CLEVELAND -- Matthew Stafford spiked the ball toward midfield, taking a 5-yard penalty but none of that mattered. It was a type of message sent, a type of emotion needed.
The Detroit Lions were not playing well, were slogging through a sometimes-rainy, sometimes-not overcast day in Cleveland. And then on the first drive of the second half, Stafford slammed down the ball.
And with it, he showed enough emotion to help get the Lions' attention.
“I knew it was going to take something to spark people,” Stafford said later. “That wasn’t false, man. I was happy, number one, to get the first down and number two to be down on the ground safe after a run.
“I just wanted to get guys going. It was time to go.”
Motivation came from all over Sunday for Detroit during its 31-17 win against Cleveland. It came from Stafford. It came from the rest of the Lions seeing a not-fully-healthy Calvin Johnson try to play anyway.
It came from linebacker Stephen Tulloch giving a speech to the Lions' coaches and players.
“He brought the entire team up, including the coaches,” safety Louis Delmas said. “Everybody was in that circle and everybody in that circle knew and felt that we had to do this for Stephen Tulloch.”
They needed to do it for more than Tulloch, though.
Detroit did not play particularly well in the first half Sunday. The offense stalled. The defense allowed Cleveland to rush for more yards in less than the entirety of the first half then the Browns had run for in any game this season.
There were dropped passes, missed tackles and receivers allowed to roam free. It was a game, frankly, that Detroit looked like it would lose. It was not playing well. It allowed the Browns to score 17 points in the second quarter and their star receiver was not fully healthy.
It was a game in many ways set up for Detroit to falter. For the Lions to drop, heading into a two-game homestand on a two-game losing streak. Then came the speeches and the spikes, the adjustments -- including making sure running back Reggie Bush was more involved in the offense -- and the return of a playmaking offense that scored 24 second-half points and an opportunistic defense that forced two interceptions.
And that two-game homestand against Cincinnati and Dallas could provide an opportunity to solidify the Lions entering the second half of the season.
Games like Sunday are games good teams win. Games potential playoff teams win. When things aren’t going well, when the precision is off, when players are hurt, you find a way anyway.
That’s exactly what Detroit did. They rallied. The offense found ways to get Bush and tight end Joseph Fauria involved, making plays. The defense shut Cleveland out in the second half, hitting Weeden and closing off the running game.
It’s cliche to say they believed in themselves and seeing each facet of the game do well inspires the others -- offense, defense and special teams -- but that’s part of what happened.
“I think there’s an element to that,” Detroit coach Jim Schwartz said. “We knew that it wasn’t just going to be the offense playing well in the second half that was going to get us back in the game.

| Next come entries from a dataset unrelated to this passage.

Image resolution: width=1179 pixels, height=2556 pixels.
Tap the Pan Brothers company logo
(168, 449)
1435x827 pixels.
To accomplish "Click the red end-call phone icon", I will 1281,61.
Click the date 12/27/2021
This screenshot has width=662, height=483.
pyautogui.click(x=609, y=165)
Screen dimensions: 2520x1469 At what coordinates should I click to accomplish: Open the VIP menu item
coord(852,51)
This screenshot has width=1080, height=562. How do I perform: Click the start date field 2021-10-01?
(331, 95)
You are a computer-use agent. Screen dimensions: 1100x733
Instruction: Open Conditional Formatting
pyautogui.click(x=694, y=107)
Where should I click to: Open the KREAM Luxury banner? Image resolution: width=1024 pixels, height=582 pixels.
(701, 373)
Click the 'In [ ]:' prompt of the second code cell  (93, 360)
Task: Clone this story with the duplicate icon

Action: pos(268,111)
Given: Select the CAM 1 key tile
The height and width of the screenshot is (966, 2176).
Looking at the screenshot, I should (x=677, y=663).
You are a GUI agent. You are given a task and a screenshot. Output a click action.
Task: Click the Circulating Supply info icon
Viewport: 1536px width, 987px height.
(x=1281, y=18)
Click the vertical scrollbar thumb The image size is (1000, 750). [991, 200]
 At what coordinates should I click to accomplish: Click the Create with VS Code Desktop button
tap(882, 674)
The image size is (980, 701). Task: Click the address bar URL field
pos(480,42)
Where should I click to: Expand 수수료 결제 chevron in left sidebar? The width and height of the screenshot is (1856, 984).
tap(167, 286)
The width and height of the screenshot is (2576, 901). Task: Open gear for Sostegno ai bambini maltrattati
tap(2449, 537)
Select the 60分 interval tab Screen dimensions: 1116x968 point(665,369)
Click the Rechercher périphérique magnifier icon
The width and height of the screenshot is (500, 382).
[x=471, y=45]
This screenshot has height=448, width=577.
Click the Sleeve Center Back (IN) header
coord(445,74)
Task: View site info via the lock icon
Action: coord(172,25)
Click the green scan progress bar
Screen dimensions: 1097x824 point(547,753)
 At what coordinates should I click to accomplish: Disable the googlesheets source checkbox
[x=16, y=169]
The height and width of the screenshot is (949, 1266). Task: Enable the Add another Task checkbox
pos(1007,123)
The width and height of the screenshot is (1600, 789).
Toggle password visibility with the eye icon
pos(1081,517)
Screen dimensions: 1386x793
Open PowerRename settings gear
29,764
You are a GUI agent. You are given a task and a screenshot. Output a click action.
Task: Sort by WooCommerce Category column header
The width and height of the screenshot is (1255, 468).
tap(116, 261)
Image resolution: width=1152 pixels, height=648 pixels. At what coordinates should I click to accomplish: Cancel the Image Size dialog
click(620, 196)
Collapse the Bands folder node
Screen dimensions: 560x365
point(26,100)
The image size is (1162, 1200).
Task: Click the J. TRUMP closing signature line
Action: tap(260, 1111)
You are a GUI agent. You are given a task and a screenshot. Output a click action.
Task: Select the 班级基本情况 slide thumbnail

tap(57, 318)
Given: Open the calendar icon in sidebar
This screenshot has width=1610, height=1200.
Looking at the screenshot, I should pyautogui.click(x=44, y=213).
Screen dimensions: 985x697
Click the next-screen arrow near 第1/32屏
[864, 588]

“We knew that we’d have to hit on all three phases and I think we did.”
And now it leads to this. More than a third of the way through the season, Detroit is firmly in the NFC playoff picture. The Lions have as many road wins -- two -- as they did all of last season.
But there’s a confidence about Detroit now. The Lions can play average for most of a game, and they have done that against Minnesota and Cleveland now, and still win a game. Still win a game somewhat convincingly, too.
“I’ll tell you what, we’re 4-2, getting them W’s,” defensive end Willie Young said. “That’s all that matters at the end of the day. All the rest of it, everything else is history at this point.
“Everything else is history.”
A history and a future that could become pretty interesting for the Detroit Lions.